__EXERCISE REQUIREMENTS__: Each line of the records below that holds "pixels" should be returned.

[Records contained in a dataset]
^^^^^^^^^^^^^^^^

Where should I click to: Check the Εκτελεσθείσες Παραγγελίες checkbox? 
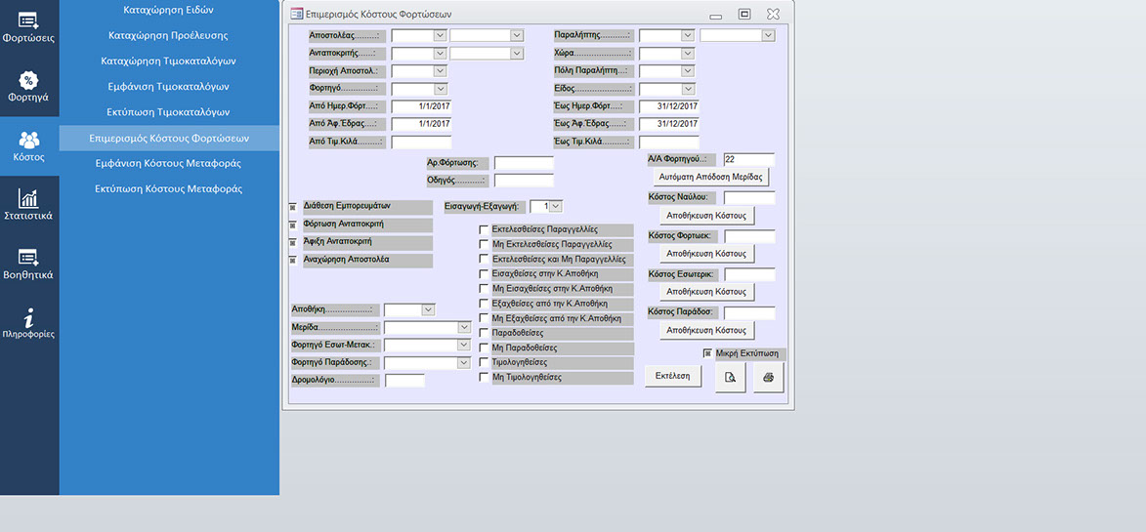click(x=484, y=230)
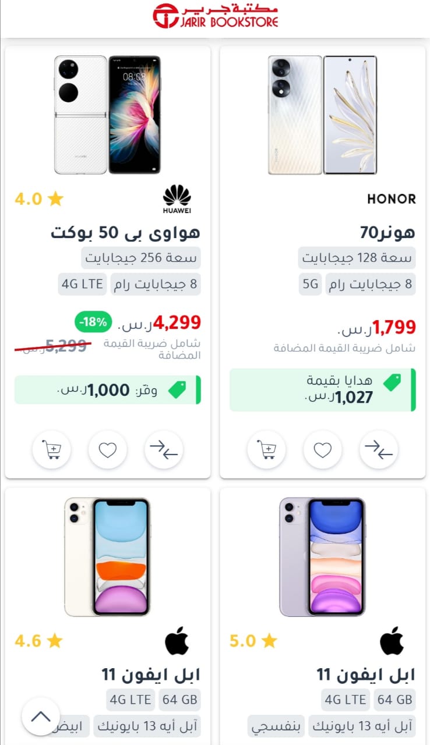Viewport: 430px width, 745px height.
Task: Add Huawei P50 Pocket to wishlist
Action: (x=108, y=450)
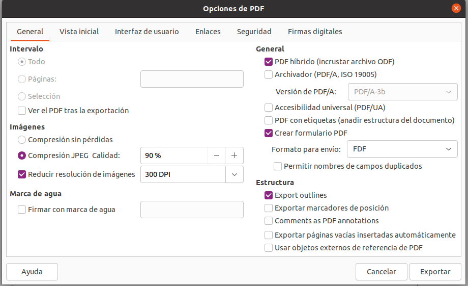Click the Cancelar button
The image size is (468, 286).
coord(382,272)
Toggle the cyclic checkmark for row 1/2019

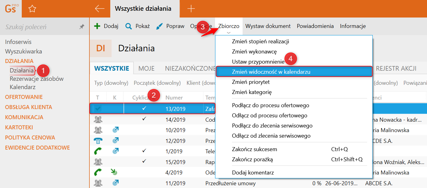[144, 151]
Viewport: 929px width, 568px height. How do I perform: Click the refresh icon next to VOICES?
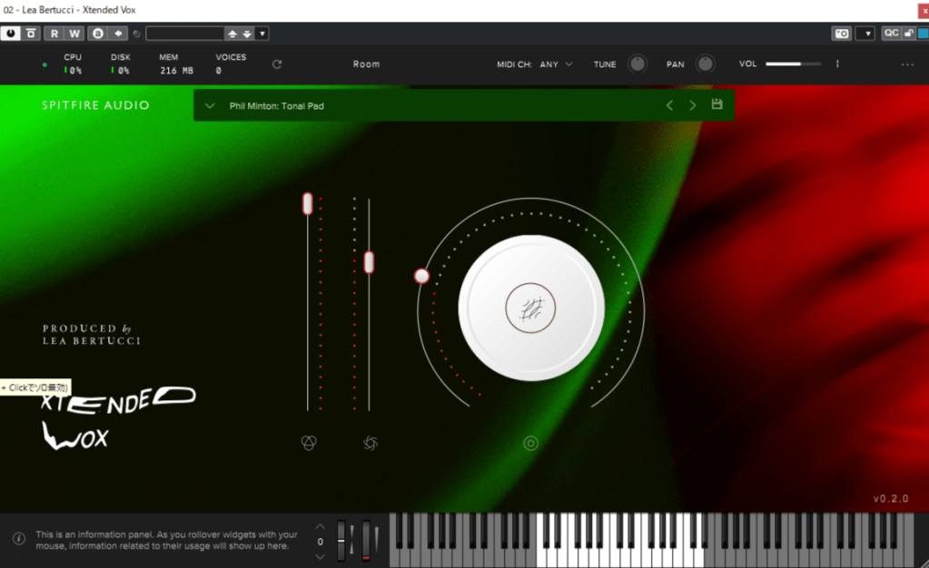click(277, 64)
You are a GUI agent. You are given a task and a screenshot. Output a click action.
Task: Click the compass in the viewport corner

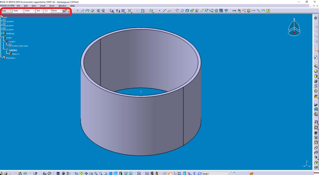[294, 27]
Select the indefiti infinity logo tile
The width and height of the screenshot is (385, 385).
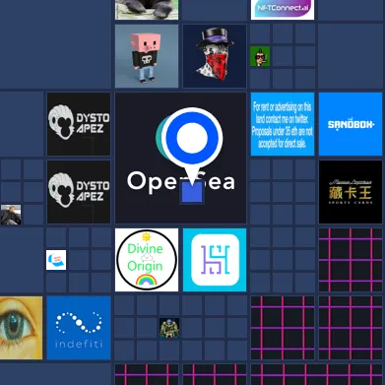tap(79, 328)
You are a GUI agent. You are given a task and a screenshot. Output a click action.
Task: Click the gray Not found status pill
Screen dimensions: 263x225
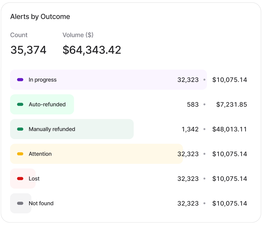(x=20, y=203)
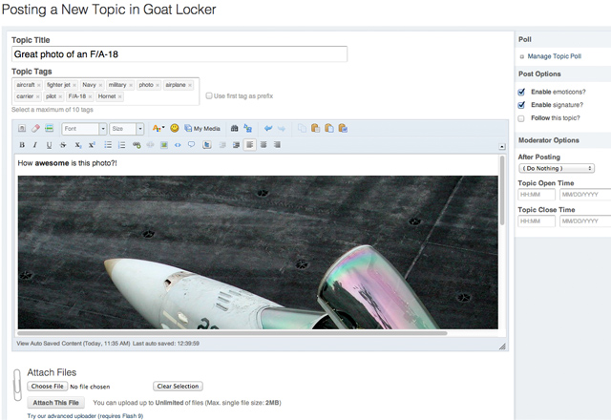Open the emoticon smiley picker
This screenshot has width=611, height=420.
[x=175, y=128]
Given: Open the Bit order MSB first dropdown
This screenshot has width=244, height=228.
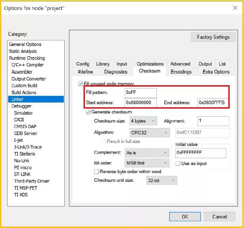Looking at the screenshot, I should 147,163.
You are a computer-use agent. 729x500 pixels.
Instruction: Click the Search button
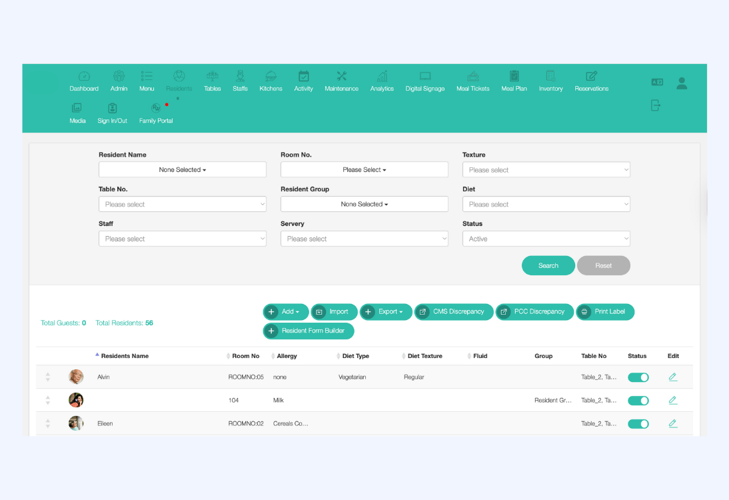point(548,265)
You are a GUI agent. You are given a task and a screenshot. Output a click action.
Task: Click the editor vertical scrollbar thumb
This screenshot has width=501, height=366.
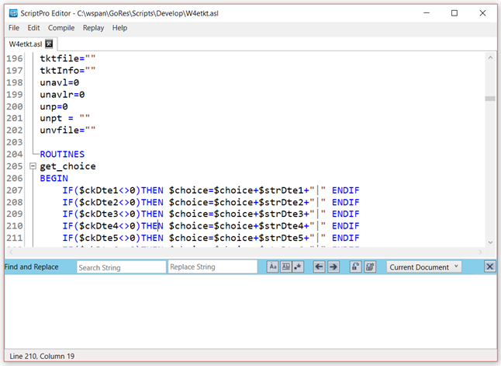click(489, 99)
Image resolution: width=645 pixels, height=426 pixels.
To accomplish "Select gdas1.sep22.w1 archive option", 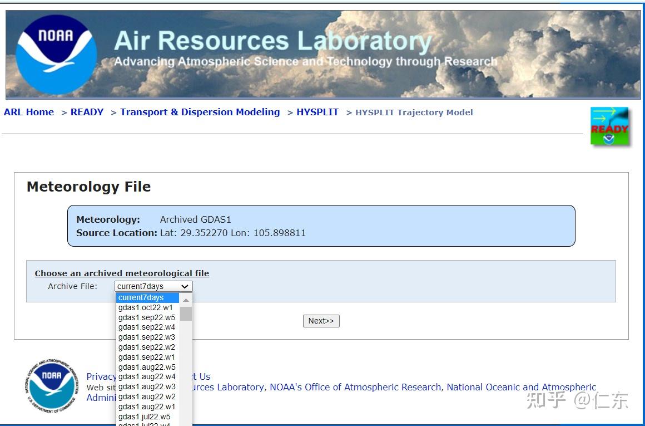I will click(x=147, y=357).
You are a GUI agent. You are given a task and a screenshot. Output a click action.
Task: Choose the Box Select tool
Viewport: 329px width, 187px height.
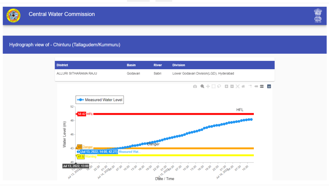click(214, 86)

^^^^^^^^^^^^^^^^

__WRITTEN RESPONSE__:
You are a computer-use agent. 729x500 pixels.
Image resolution: width=645 pixels, height=426 pixels.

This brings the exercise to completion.